As coisas correram tranquilas durante minha última semana em casa, apenas os mesmos constrangimentos que não merecem ser lembrados, mas tem a ver com os exames físicos obrigatórios que fiz nove dias antes e, no fim, me consideraram um homem sadio para integrar o exército sulista.
Quase não acreditei quando me disseram que eu havia sido aprovado, até dei alguns soquinhos no ar ao sair daquele prédio onde dois homens me encaravam com o rosto travado numa carranca eterna, como se tivessem acabado de aplicar botóx, e faziam inúmeras perguntas como se eu fosse um inimigo de estado.

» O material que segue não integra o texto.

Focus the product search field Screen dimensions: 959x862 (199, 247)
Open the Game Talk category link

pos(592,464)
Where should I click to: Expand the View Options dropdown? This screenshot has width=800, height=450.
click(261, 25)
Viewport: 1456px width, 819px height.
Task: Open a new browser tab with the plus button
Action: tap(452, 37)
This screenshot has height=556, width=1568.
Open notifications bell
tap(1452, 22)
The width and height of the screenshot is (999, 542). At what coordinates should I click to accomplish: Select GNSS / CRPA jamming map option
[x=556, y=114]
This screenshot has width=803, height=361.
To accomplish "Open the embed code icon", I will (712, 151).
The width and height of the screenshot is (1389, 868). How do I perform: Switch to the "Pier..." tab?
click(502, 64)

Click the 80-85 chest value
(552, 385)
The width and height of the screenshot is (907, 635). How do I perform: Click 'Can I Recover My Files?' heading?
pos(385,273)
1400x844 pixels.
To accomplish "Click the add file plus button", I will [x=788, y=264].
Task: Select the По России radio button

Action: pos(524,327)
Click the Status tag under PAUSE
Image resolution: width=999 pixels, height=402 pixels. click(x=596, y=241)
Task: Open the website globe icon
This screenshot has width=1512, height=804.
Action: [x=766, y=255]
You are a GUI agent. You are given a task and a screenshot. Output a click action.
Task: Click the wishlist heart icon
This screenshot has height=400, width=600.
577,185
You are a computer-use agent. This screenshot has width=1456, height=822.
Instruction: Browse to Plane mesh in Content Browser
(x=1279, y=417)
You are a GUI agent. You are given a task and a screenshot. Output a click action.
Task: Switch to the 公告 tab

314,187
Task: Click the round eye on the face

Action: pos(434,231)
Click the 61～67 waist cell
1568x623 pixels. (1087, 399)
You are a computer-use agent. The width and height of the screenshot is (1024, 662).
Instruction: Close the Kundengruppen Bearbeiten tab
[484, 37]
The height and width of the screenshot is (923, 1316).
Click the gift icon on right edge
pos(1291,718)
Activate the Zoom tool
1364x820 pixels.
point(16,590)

Não, eu estaria protegendo o estado, não só ele na verdade, como também todo o país, e isso se tornava cada vez mais concreto quando eu via meu uniforme do exército estendido sobre minha cama de onde logo eu tiraria os lençóis outra vez, mas não para partir em lua de mel, e sim para partir em nome de uma causa nobre — mesmo que isso não fosse o tópico principal que me fizesse embarcar num trem naquela madrugada.
A madrugada em que eu havia de partir.
Percebi toda cordialidade me sendo dirigida desde que acordei — todos estavam em casa, inclusive Jimin, pois não poderiam se despedir de mim na ferroviária.
Começando pelo café da manhã que minha avó me servira, a mesa apresentava tudo o que eu poderia querer comer, aproximava-se a um banquete, entretanto eu me sentia fastiado, mesmo vazio.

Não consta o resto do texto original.